Charon/docs/plans/current_spec.md

Data Consistency Failure Remediation Spec

Date: 2026-02-15 Owner: Planning Agent Scope: Single failure only

---

1) Introduction

This specification addresses only the failing Playwright assertion:

• [firefox] tests/core/data-consistency.spec.ts:327 Failed transaction prevents partial data updates

Failure signal:

• Expected: original domain remains unchanged after invalid update attempt.
• Received: empty string ('') for domain.

Anchor from provided failure report:

• Stack trace lines 369-372 (poll/assertion block in this scenario).

Current file anchor (same logical block in workspace revision):

• tests/core/data-consistency.spec.ts lines around 379-382:
  • return proxy.domain_names || proxy.domainNames || '';
  • message: Expected proxy ... domain to remain unchanged after failed update

Objective:

• Define a deterministic, minimal-request remediation plan that resolves this failure at root cause.
• Keep changes narrowly scoped to this scenario.

---

2) Research Findings

2.1 Test logic findings

File inspected:

• tests/core/data-consistency.spec.ts

Relevant behavior:

• Creates a proxy via POST /api/v1/proxy-hosts.
• Sends invalid update payload domain_names: '' via PUT /api/v1/proxy-hosts/:uuid.
• Accepts status [200, 400, 422].
• Asserts domain remains unchanged afterward.

Observation:

• The test currently permits 200 for the invalid update step while still expecting unchanged data, which weakens contract clarity.

2.2 API behavior findings

Files/functions inspected:

• backend/internal/api/handlers/proxy_host_handler.go
  • func (h *ProxyHostHandler) Update(c *gin.Context)
• backend/internal/services/proxyhost_service.go
  • func (s *ProxyHostService) Update(host *models.ProxyHost) error
  • func (s *ProxyHostService) ValidateUniqueDomain(domainNames string, excludeID uint) error
  • func (s *ProxyHostService) validateProxyHost(host *models.ProxyHost) error
• backend/internal/models/proxy_host.go
  • DomainNames string 'gorm:"not null;index"'

Key observations:

1. Handler Update applies payload field directly:
   • if domain_names present and string, assigns host.DomainNames = v even when v == "".
2. Service validation does not reject empty domain_names:
   • ValidateUniqueDomain checks duplicates only.
   • validateProxyHost validates forward_host, not domain_names.
3. Model uses not null, which allows empty string in SQLite.

Likely direct cause of observed '':

• Empty domain is accepted and persisted.

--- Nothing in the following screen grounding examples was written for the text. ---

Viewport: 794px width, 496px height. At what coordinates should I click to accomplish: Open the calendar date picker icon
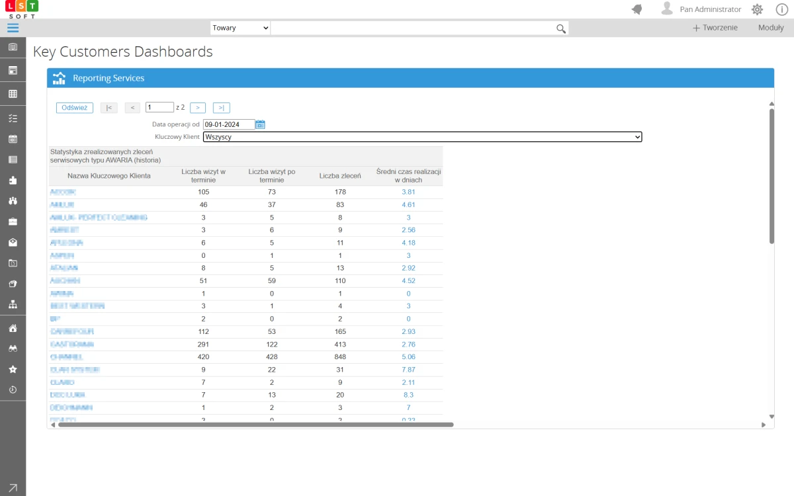coord(261,124)
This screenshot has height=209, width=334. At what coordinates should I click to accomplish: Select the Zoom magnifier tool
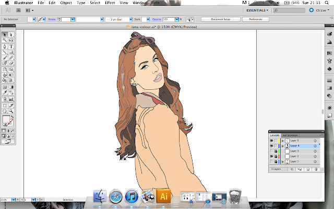[11, 111]
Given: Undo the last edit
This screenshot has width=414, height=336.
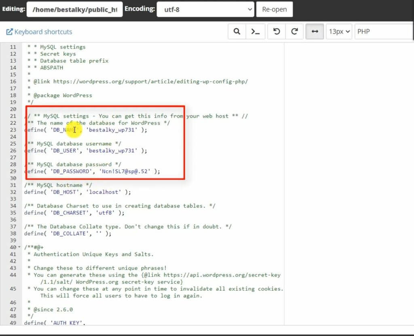Looking at the screenshot, I should (x=277, y=32).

2.3 Transaction semantics findings

Files/functions inspected:

• backend/internal/database/database.go
  • gorm.Config{ SkipDefaultTransaction: true }
• backend/internal/api/handlers/proxy_host_handler.go
  • Update calls service.Update(host) then caddyManager.ApplyConfig(...)

Key observations:

1. No explicit transaction wraps validation + update + config-apply in Update.
2. If persistence succeeds but Caddy apply fails, request may fail after DB mutation (no rollback).
3. Scenario label says “Failed transaction”, but code path is not transactional in this route.

2.4 Frontend contract context (for API/UI parity)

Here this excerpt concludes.